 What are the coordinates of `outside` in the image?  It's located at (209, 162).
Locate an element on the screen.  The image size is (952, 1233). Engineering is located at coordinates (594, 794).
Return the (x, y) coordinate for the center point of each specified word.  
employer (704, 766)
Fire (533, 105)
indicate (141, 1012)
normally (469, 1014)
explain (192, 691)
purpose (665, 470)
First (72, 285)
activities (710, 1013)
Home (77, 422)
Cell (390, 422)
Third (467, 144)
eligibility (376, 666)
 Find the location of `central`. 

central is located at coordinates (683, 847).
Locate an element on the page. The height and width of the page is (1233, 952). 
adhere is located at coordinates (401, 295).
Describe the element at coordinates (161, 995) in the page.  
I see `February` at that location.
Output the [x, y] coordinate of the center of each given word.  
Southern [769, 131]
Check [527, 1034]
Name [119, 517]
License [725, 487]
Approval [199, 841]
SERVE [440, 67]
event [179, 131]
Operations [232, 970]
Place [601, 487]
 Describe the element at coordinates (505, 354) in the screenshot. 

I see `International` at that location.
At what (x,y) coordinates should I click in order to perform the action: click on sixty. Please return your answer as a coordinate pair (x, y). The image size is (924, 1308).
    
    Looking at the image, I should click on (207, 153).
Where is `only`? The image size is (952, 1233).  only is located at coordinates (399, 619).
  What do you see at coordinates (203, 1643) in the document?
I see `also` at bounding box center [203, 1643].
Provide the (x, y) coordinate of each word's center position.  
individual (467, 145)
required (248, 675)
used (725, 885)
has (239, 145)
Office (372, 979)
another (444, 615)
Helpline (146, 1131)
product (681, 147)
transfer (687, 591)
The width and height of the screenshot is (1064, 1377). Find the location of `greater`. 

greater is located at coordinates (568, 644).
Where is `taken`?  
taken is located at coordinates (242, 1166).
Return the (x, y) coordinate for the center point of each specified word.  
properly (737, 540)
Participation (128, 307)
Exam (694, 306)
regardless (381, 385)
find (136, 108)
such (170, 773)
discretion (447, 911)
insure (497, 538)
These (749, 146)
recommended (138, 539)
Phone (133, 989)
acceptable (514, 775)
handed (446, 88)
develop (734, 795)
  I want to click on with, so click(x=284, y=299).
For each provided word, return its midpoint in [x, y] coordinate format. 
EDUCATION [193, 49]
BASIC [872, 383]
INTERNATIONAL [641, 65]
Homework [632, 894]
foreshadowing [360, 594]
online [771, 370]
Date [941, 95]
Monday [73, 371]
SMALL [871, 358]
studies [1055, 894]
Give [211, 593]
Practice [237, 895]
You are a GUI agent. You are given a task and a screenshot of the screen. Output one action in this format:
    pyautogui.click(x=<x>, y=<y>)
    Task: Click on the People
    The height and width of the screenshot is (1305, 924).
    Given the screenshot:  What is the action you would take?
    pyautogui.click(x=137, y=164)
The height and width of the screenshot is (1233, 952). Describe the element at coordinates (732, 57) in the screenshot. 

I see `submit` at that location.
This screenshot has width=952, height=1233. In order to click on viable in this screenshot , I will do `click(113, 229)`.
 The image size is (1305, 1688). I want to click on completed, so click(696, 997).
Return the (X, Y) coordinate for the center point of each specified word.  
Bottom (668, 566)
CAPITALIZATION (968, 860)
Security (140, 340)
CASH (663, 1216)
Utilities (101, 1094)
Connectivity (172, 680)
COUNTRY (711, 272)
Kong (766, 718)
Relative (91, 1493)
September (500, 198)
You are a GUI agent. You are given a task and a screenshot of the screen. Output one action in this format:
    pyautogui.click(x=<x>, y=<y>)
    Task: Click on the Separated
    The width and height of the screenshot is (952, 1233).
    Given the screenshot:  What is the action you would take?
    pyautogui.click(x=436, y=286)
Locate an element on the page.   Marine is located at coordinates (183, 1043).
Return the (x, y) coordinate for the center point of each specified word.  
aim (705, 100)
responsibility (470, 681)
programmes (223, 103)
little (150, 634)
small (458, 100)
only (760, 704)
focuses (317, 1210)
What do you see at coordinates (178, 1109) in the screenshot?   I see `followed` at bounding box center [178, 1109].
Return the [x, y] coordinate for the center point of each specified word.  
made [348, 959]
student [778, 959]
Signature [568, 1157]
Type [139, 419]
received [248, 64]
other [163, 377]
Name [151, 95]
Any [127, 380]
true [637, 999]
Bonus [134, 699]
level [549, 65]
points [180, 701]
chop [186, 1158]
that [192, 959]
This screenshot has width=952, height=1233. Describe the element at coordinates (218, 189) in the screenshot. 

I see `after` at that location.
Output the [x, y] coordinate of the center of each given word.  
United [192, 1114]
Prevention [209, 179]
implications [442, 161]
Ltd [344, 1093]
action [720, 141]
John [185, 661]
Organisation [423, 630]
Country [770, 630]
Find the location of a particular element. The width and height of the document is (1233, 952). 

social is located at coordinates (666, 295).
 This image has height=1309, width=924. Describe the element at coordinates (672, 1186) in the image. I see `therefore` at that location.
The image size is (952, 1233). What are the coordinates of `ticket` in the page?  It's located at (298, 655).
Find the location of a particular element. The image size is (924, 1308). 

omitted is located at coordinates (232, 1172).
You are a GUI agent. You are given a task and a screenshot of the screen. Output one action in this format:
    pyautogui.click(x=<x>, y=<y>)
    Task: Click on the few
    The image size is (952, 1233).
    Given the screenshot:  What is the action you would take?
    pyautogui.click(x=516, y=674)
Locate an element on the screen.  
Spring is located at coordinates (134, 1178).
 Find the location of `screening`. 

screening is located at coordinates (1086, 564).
::::::::
Exercise aim:
Starting with the line that contains "I want to click on with, so" and going on through the line that contains "Relative (91, 1493)", write those lines out again with "Homework" changed to "Assignment" and nothing else altered.

Finished answer:
  I want to click on with, so click(x=284, y=299).
For each provided word, return its midpoint in [x, y] coordinate format. 
EDUCATION [193, 49]
BASIC [872, 383]
INTERNATIONAL [641, 65]
Assignment [632, 894]
foreshadowing [360, 594]
online [771, 370]
Date [941, 95]
Monday [73, 371]
SMALL [871, 358]
studies [1055, 894]
Give [211, 593]
Practice [237, 895]
You are a GUI agent. You are given a task and a screenshot of the screen. Output one action in this format:
    pyautogui.click(x=<x>, y=<y>)
    Task: Click on the People
    The height and width of the screenshot is (1305, 924).
    Given the screenshot:  What is the action you would take?
    pyautogui.click(x=137, y=164)
The height and width of the screenshot is (1233, 952). Describe the element at coordinates (732, 57) in the screenshot. 

I see `submit` at that location.
This screenshot has width=952, height=1233. In order to click on viable in this screenshot , I will do `click(113, 229)`.
 The image size is (1305, 1688). I want to click on completed, so click(696, 997).
Return the (X, Y) coordinate for the center point of each specified word.  
Bottom (668, 566)
CAPITALIZATION (968, 860)
Security (140, 340)
CASH (663, 1216)
Utilities (101, 1094)
Connectivity (172, 680)
COUNTRY (711, 272)
Kong (766, 718)
Relative (91, 1493)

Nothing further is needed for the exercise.